Closed doors aren't all that new to me. I've been pushing all my life.

Inside, I can hear them. Sometimes, they're singing holiday songs. Sometimes, the only noises are the gnashing of something fleshy in between jaws, maybe the slosh of milk or wine. Sometimes, they're shouting. Sometimes, they hit each other, but that doesn't scare me.

We hit each other out here, too. Some of them don't know when to stop.

Inside, I catch all kinds of smells. Some good. Some bad. Some weird and rank and vile, like potpourri. Who's idea was it to dry out flowers, to ruin them in such a way, to fill the air with a sort of sun-scorched rot? Still, that doesn't scare me, either. Sometimes, it smells nice in there.

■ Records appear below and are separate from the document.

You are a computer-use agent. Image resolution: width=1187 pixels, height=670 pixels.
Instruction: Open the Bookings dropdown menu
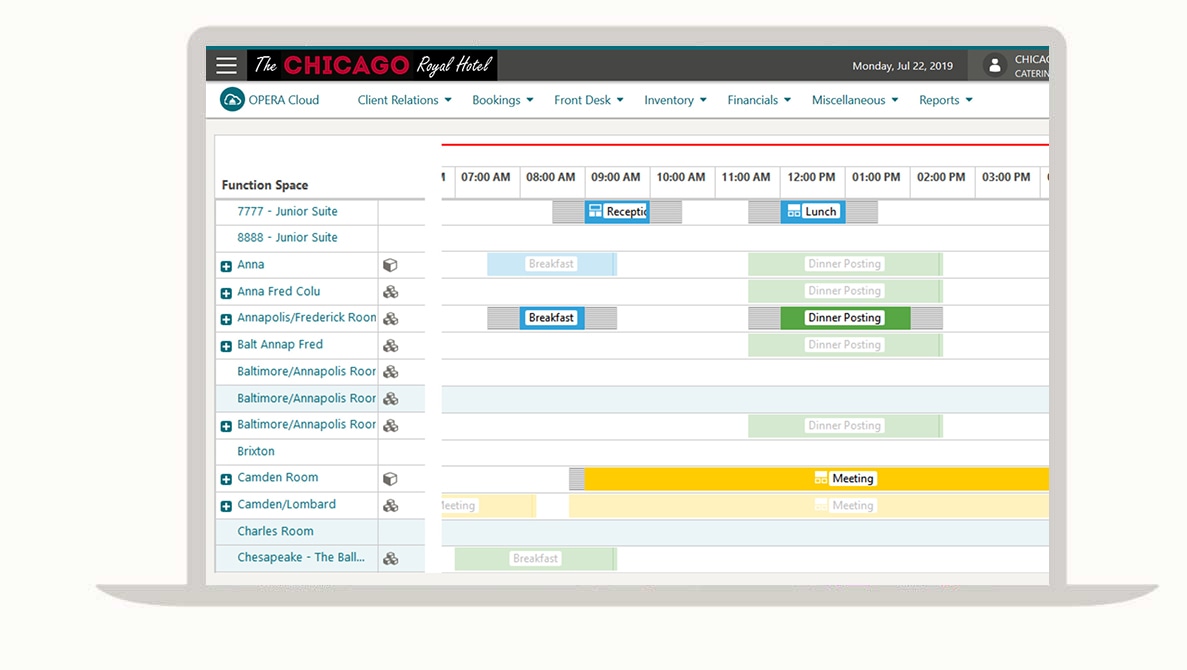point(502,100)
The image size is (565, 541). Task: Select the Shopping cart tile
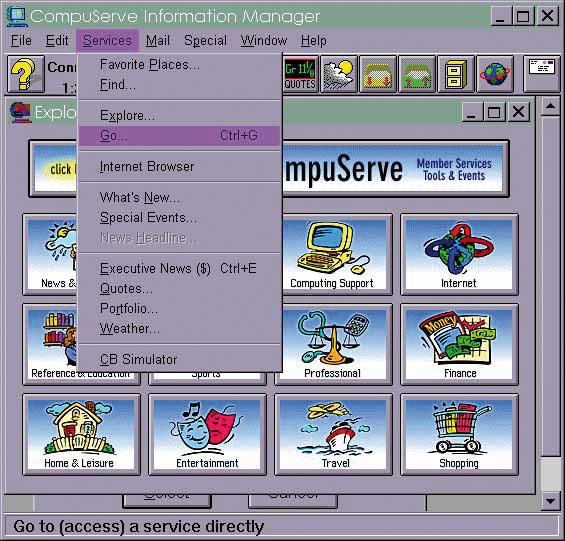tap(459, 435)
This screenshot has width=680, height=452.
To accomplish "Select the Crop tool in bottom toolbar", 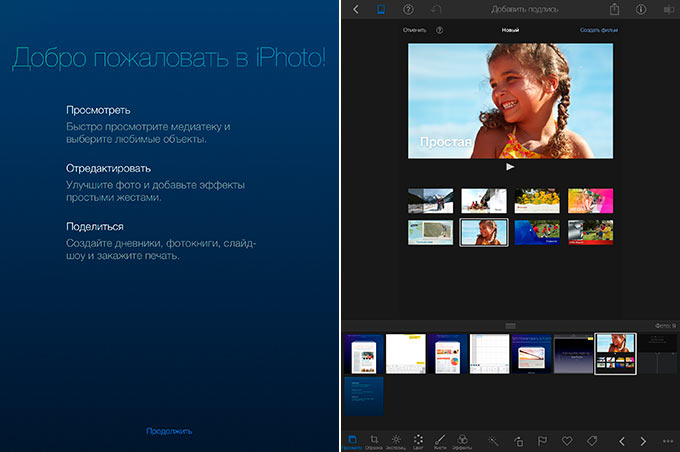I will point(374,442).
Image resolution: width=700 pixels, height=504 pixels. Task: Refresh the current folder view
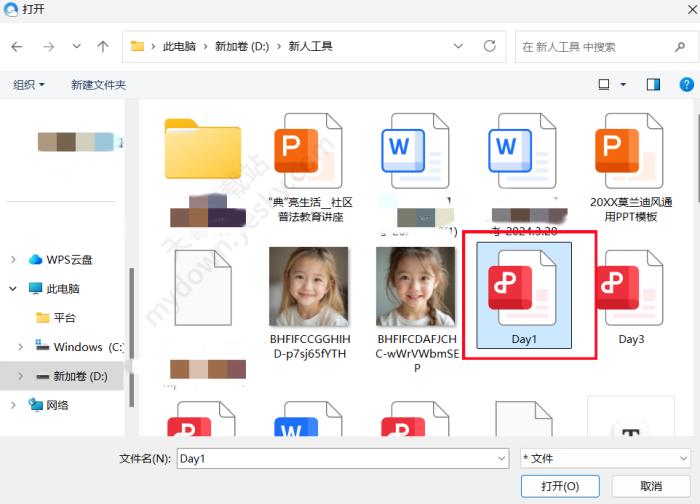tap(489, 46)
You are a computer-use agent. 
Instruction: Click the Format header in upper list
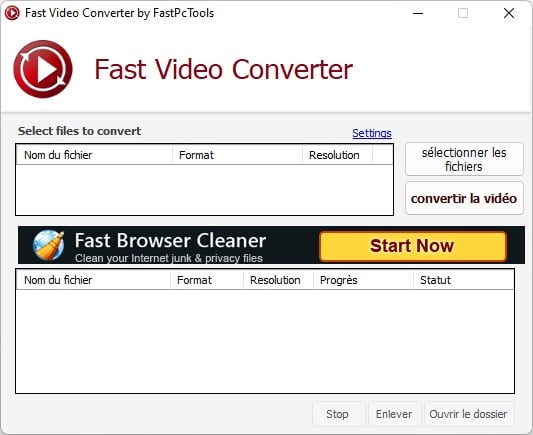coord(237,155)
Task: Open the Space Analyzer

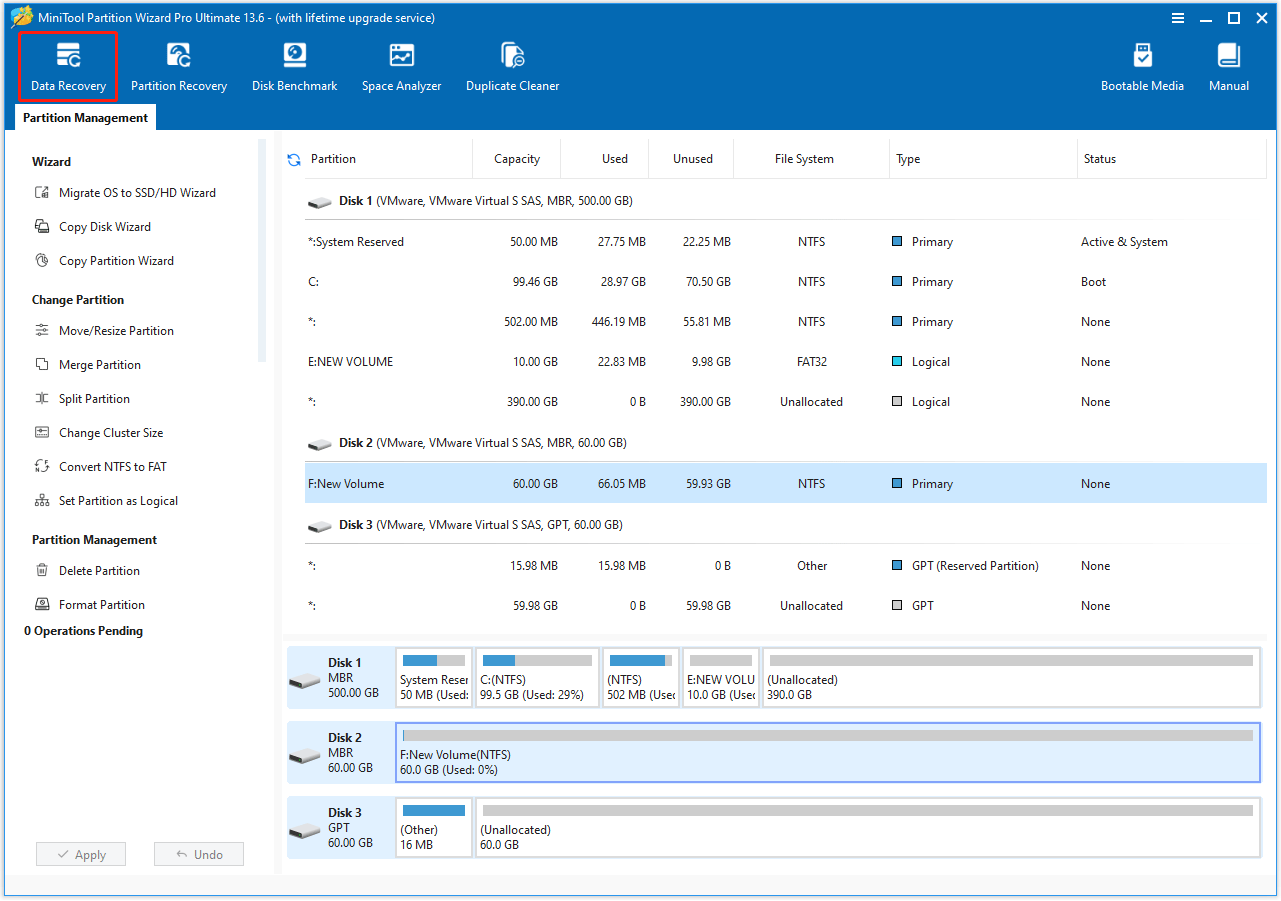Action: 401,65
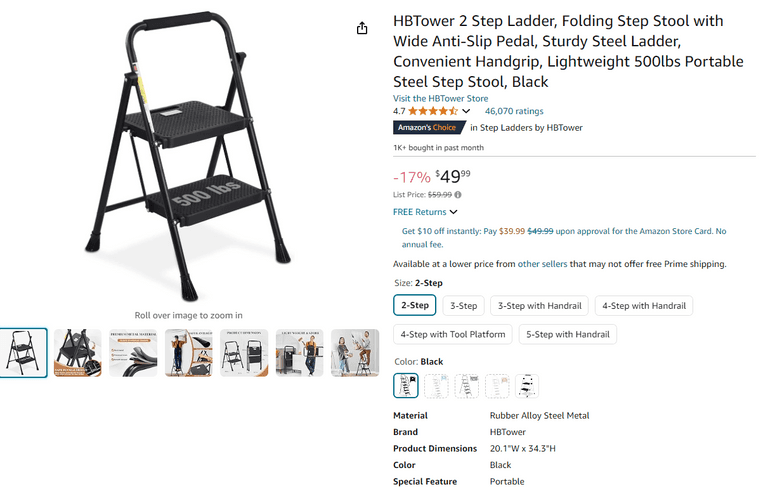Click the other sellers link
The width and height of the screenshot is (768, 487).
click(543, 264)
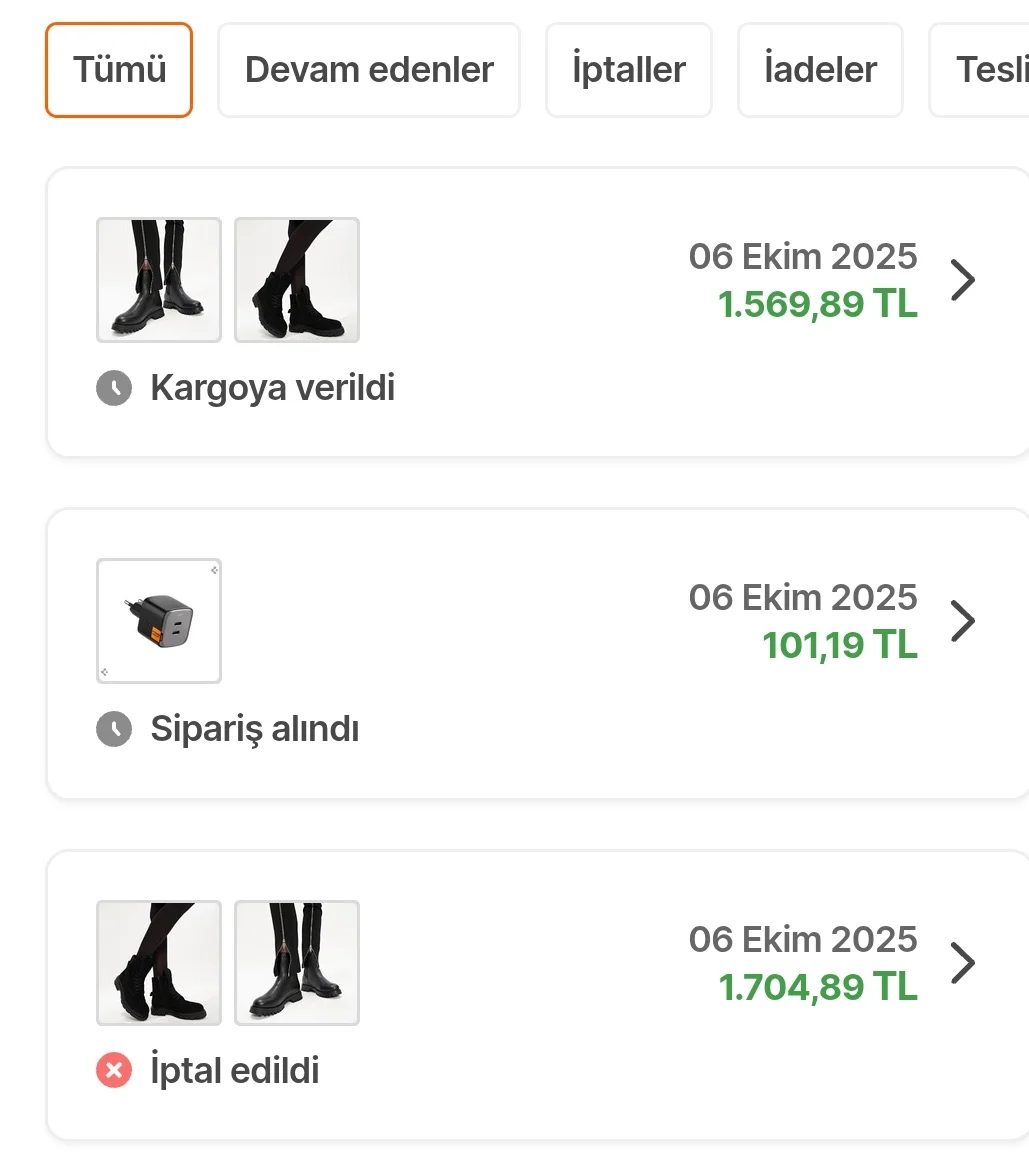
Task: Click the Sipariş alındı status text
Action: click(x=254, y=730)
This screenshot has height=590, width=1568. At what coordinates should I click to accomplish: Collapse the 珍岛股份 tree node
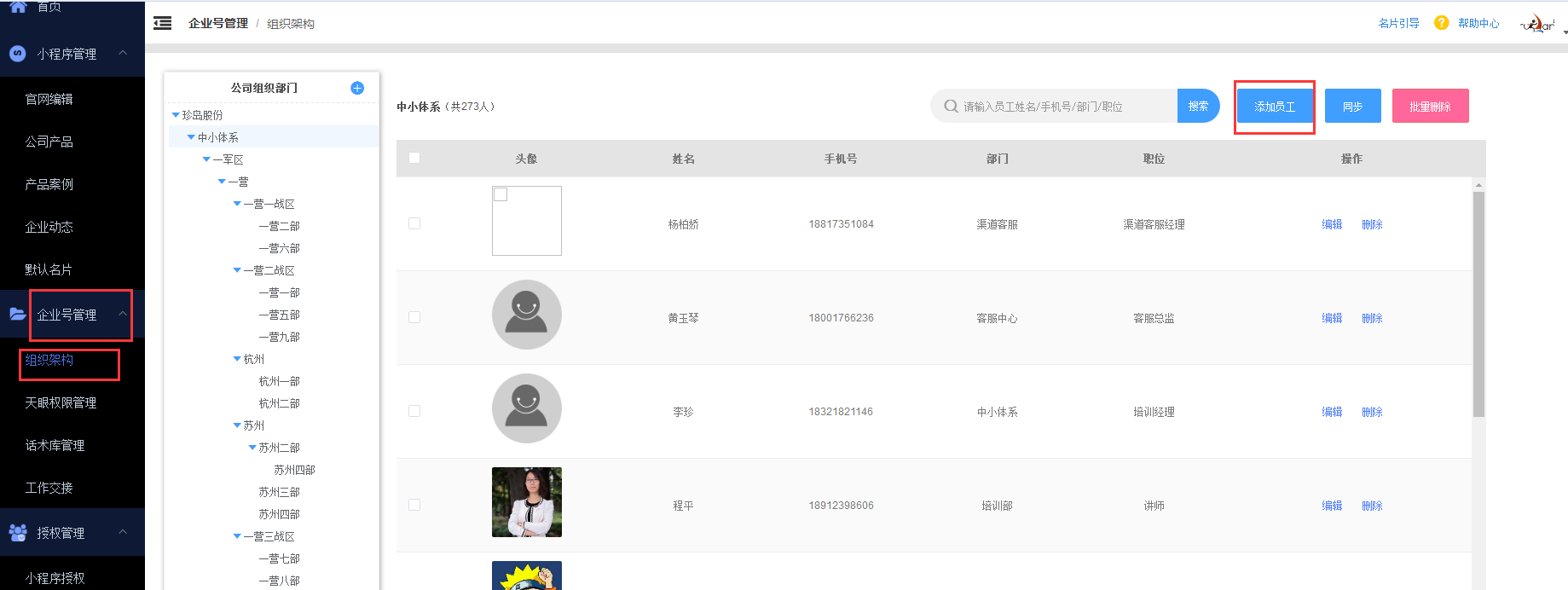(176, 115)
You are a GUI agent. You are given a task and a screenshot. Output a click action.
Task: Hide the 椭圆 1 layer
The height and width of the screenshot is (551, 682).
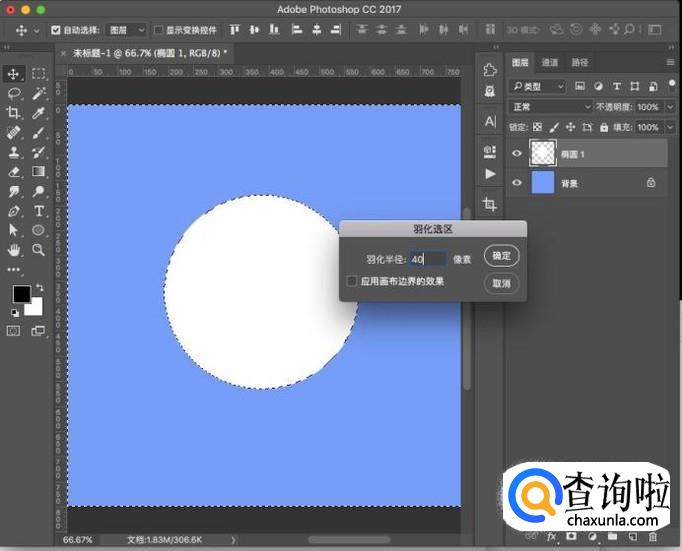tap(517, 153)
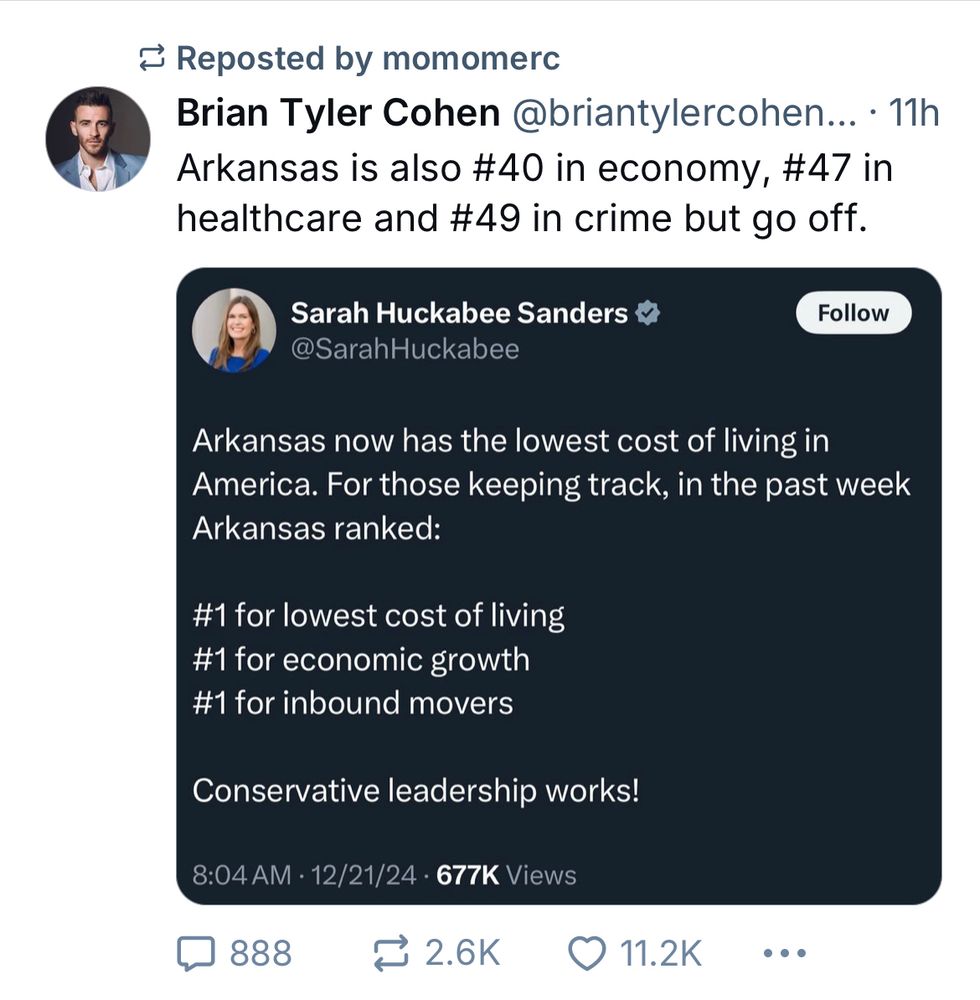
Task: Click the Sarah Huckabee Sanders name
Action: click(x=459, y=313)
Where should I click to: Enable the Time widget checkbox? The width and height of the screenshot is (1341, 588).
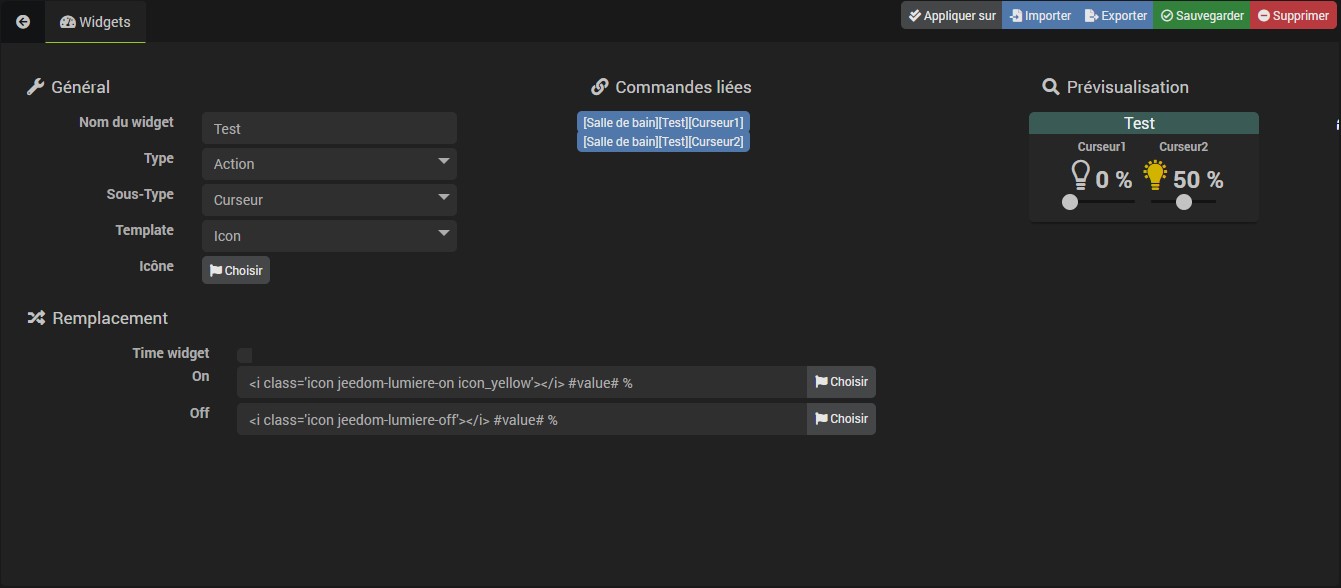(245, 355)
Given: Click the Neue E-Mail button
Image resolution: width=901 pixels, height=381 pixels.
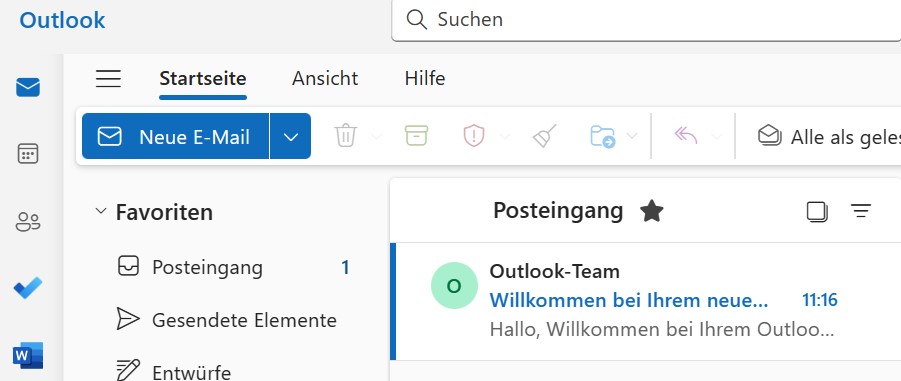Looking at the screenshot, I should pos(175,136).
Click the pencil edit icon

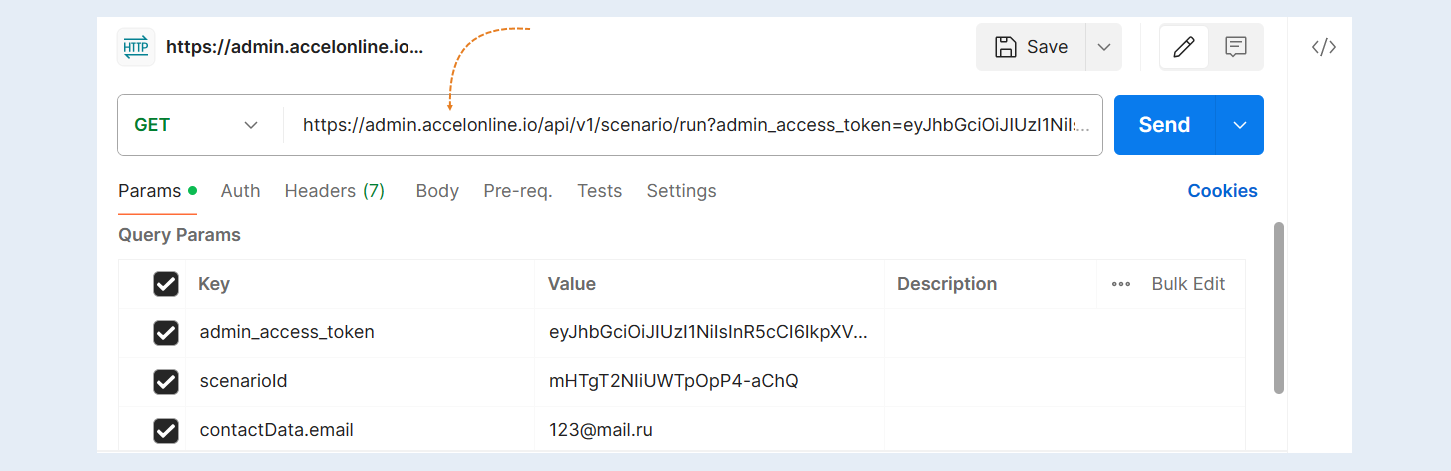[x=1184, y=47]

We get smells out here, too. Some of them remind me of too many things. Some of them just remind me of too much. Most aren't good.

Inside? I like to think they keep futures in there. It's silly, I know. They keep futures in banks and bedrooms, not in the foyer where I might see them, scent them, hear what one sounds like. I could have been a poet.

We get poets out here, too. After. Always after. It isn't pretty, not one bit.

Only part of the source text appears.